The Harmony of the Godhead
Many of the topics we have yet to cover in our study will illustrate why a created Jesus is insufficient for our faith. Here, however, it is good to touch on one of the most basic reasons it is difficult to cast Jesus in this light. Throughout scripture, the Godhead or Deity works in concert, and at no time do one or two of the three treat the remaining third like a newcomer, or an outsider.
I have always loved old westerns. As you are probably aware, any good western must have good guys and bad guys, along with a moral cause which hangs in the balance. The good guys usually come together in response to a great evil that has been perpetrated by the bad guys. Inevitably, one of the good guys will display questionable character or motives and will keep the rest of the group on edge. This leads to distrust and an occasional fist fight around the campfire. Sometimes a good guy who feels underappreciated will turn traitor and fall in with the enemy, leading to his unfortunate demise when justice is won.
There is no western drama between the Father, Son and Spirit. Even the painful forsaking of the Son by the Father on the cross is followed by the words, “Father, into your hands I commit my spirit” (Luke 23:46). The Almighty “Us” collaborated as full partners in the creation story, and when the Son was baptized the Father praised Him as the Spirit descended (Matthew 3:16).

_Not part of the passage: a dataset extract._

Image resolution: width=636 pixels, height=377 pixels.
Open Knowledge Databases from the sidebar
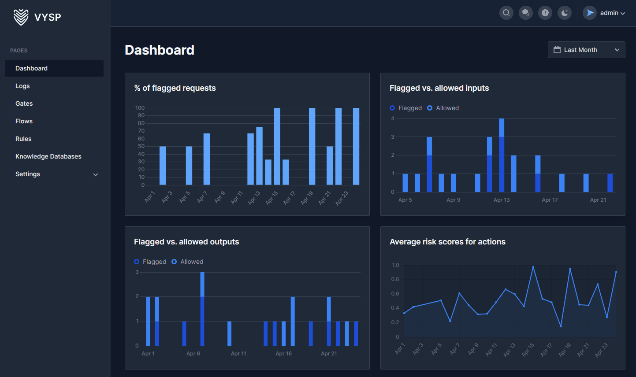click(x=48, y=156)
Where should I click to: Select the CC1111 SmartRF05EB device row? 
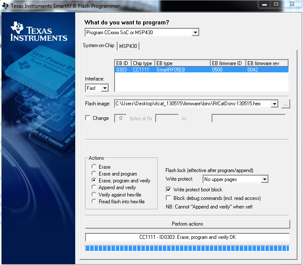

Jesus’ journey to the cross provided many opportunities for Him to be a renegade or lash out at His treatment. In some ways, the fact He had the freedom to run the other way adds to the argument against Him being a created being. If God was creating a son for a mission to free the entire human race from sin and damnation, why would He give him the freedom to choose? Animal sacrifices in the Old Testament had no choice in the matter. Instead, we find Jesus on the ground in the Garden of Gethsemane, crying tears of sweat and blood. He pleads with the Father to release Him from His cup of suffering, but concludes, “may your will be done” (Matthew 26:42).
James tells us the Father “does not change like shifting shadows” (James 1:17). Neither does the Son, or the Spirit. The Son’s eternal nature and longstanding relationship with the other members of the Deity is self-evident in His words and behavior. When we read about their interaction in the Bible it is hard to believe there was ever a time they were not working as One.